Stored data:
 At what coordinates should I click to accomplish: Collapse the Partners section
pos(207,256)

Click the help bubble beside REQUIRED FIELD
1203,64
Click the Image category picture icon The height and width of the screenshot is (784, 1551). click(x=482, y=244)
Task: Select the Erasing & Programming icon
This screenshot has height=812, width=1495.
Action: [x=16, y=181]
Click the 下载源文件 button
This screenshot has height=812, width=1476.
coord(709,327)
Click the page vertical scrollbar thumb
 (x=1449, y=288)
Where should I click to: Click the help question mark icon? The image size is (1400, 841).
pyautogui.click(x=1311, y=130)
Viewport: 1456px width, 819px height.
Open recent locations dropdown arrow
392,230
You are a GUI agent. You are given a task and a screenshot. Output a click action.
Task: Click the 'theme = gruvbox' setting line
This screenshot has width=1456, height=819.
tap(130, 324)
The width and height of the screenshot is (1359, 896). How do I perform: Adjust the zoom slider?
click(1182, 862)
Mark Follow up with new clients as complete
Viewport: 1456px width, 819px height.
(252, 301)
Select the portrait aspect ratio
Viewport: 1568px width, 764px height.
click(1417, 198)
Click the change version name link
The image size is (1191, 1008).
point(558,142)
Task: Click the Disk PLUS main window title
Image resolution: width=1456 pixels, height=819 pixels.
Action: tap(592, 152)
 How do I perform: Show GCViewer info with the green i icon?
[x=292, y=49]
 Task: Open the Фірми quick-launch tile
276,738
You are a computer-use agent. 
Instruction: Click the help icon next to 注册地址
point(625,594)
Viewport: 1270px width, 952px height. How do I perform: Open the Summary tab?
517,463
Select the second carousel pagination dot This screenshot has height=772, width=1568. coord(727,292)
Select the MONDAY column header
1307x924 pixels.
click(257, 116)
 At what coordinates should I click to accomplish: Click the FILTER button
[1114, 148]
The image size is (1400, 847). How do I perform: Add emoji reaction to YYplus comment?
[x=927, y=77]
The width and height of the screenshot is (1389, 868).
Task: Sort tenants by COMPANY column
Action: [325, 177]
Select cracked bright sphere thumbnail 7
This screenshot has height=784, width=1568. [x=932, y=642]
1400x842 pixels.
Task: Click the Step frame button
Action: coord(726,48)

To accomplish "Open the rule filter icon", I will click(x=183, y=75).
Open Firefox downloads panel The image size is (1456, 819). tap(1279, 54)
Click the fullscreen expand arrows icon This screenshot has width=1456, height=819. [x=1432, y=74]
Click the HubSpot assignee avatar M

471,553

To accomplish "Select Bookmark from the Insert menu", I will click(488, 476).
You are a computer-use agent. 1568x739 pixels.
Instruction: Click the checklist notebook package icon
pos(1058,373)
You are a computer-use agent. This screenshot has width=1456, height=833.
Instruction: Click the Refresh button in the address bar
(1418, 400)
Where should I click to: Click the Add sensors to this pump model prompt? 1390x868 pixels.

### REQUIREMENT
In the data above, find each line where the string "will" appears, then copy it.

### RESPONSE TO THIS TASK
To accomplish "Open the rule filter icon", I will click(x=183, y=75).
To accomplish "Select Bookmark from the Insert menu", I will click(488, 476).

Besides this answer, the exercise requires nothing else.